EXERCISE DIRECTIONS —
Below are some records. Return exactly the lines from the one containing "Torna a Notizie (74, 1563)" through the one containing "verkauf@landjaeger.ch (46, 1863)", both included, and only those.

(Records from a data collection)
○ ○ ○ ○
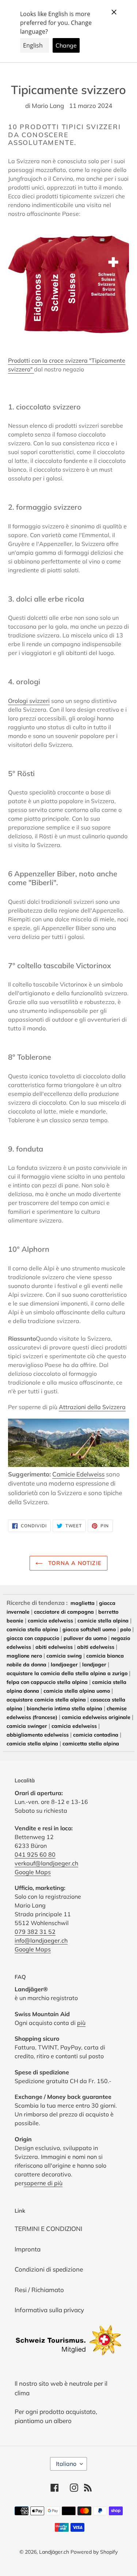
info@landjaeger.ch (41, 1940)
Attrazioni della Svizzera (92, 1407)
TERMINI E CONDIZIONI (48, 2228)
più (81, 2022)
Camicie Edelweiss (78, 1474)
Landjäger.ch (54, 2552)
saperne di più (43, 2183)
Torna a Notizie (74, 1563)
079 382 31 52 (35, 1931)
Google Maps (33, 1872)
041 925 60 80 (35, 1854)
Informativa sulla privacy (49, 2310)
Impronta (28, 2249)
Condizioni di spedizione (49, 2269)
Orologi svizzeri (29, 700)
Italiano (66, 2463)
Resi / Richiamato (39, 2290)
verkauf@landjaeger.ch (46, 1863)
○ ○ ○ ○
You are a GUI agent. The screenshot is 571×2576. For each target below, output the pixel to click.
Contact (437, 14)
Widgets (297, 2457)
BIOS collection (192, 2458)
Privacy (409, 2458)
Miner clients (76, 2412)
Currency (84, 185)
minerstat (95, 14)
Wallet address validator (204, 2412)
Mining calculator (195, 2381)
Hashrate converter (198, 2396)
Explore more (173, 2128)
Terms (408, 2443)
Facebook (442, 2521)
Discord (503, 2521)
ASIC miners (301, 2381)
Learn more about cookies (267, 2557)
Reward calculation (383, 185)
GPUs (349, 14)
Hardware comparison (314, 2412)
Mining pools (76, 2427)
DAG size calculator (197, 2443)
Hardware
○ ○ ○ ○
ANSWER TO THIS PROBLEM —
Torna a Notizie (74, 1563)
079 382 31 52 (35, 1931)
Google Maps (33, 1872)
041 925 60 80 (35, 1854)
Informativa sulla privacy (49, 2310)
Impronta (28, 2249)
Condizioni di spedizione (49, 2269)
Orologi svizzeri (29, 700)
Italiano (66, 2463)
Resi / Richiamato (39, 2290)
verkauf@landjaeger.ch (46, 1863)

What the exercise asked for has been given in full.